Bootstrap confidence intervals for the slope of the regression line is important because it’s a single number that gives a good overview of the relationship between two variables. For instance, we can interpret the above as stating that for an increase of BMI of \(1\), that there’s an increase in Blood Pressure of between \(0.95\) and \(1.52\).

18.14. Bootstrap Confidence intervals for the Conditional Mean#

Confidence intervals for the slope are interesting because the slope provides a great summary for the relationship between two variables. However, we might frequently be interested in predicting the mean of \(Y\) for given \(X\) values.
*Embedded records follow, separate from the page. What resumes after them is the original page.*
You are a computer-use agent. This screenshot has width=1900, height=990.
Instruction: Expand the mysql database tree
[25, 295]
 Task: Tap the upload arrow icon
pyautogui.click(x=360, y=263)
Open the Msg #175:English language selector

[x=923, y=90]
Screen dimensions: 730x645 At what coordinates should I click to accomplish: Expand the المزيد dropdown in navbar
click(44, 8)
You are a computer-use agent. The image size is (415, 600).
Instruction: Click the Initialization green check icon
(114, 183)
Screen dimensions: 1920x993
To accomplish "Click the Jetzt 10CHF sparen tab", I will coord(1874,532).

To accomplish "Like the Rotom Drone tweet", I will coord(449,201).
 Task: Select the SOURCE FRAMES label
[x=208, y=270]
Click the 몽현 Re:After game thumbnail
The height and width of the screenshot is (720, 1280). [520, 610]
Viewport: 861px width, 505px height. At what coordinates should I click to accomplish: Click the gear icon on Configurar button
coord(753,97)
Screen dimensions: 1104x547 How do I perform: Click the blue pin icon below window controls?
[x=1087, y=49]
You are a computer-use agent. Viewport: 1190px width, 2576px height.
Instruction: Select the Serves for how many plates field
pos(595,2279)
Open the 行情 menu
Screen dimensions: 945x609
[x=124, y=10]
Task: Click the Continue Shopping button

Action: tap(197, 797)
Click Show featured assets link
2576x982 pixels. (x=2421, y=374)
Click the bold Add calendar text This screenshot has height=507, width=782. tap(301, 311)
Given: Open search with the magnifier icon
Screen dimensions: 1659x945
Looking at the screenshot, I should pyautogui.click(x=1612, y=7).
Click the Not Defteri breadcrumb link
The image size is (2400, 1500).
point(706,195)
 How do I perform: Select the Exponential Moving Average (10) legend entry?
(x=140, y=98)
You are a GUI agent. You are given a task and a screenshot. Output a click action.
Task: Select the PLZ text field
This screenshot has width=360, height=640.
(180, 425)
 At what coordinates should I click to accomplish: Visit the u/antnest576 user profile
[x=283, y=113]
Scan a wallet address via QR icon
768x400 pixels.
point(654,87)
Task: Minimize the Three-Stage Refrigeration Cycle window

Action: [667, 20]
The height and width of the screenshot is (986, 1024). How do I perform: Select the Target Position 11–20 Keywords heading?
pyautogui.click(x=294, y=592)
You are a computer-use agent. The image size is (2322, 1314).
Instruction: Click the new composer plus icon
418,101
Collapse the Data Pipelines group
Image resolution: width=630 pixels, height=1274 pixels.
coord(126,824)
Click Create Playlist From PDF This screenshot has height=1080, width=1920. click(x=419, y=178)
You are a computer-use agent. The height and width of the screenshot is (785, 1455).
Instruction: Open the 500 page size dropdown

That is we want to find confidence intervals for \(\mu_{Y\mid X}\).

Let’s say we want to predict the average Blood Pressure of a diabetes patient with a BMI of \(30\). Here we use the percentile method.

boot_dist =[]
np.random.seed(121)
for i in range(1000):
    # single bootstrap resample
    boot = diabetes.sample(len(diabetes),replace=True)
    # compute bootstrap statistic
    boot_line = ols(boot["BMI"],boot["BP"])
    #store output of regression line.
    boot_dist.append(boot_line[0]*30+boot_line[1])
    
l0 = np.percentile(boot_dist,2.5)
u0 = np.percentile(boot_dist,97.5)

print("95% CI for average BP with BMI of 30 is ",l0,u0)
95% CI for average BP with BMI of 30 is  97.45479859582112 100.79594533746324

Frequently we might want to graph the CI for \(\mu_{Y\mid X}\) as \(X\) changes. To do this efficiently this we will bootstrap a bunch of regression lines, then to find the confidence intervals we’ll evaluate them and then find the percentiles.

boot_lines =[]

np.random.seed(121)
for i in range(1000):
    # single bootstrap resample
    boot = diabetes.sample(len(diabetes),replace=True)
    # compute bootstrap statistic
    boot_line = ols(boot["BMI"],boot["BP"])
    #store the regression line
    boot_lines.append(boot_line)
    

boot_lines = np.array(boot_lines)
#evaluate all of the lines 
#To evaluate these lines efficiently, we can use multidimensional array slices
#This line evaluates all of the lines at a bmi of 30.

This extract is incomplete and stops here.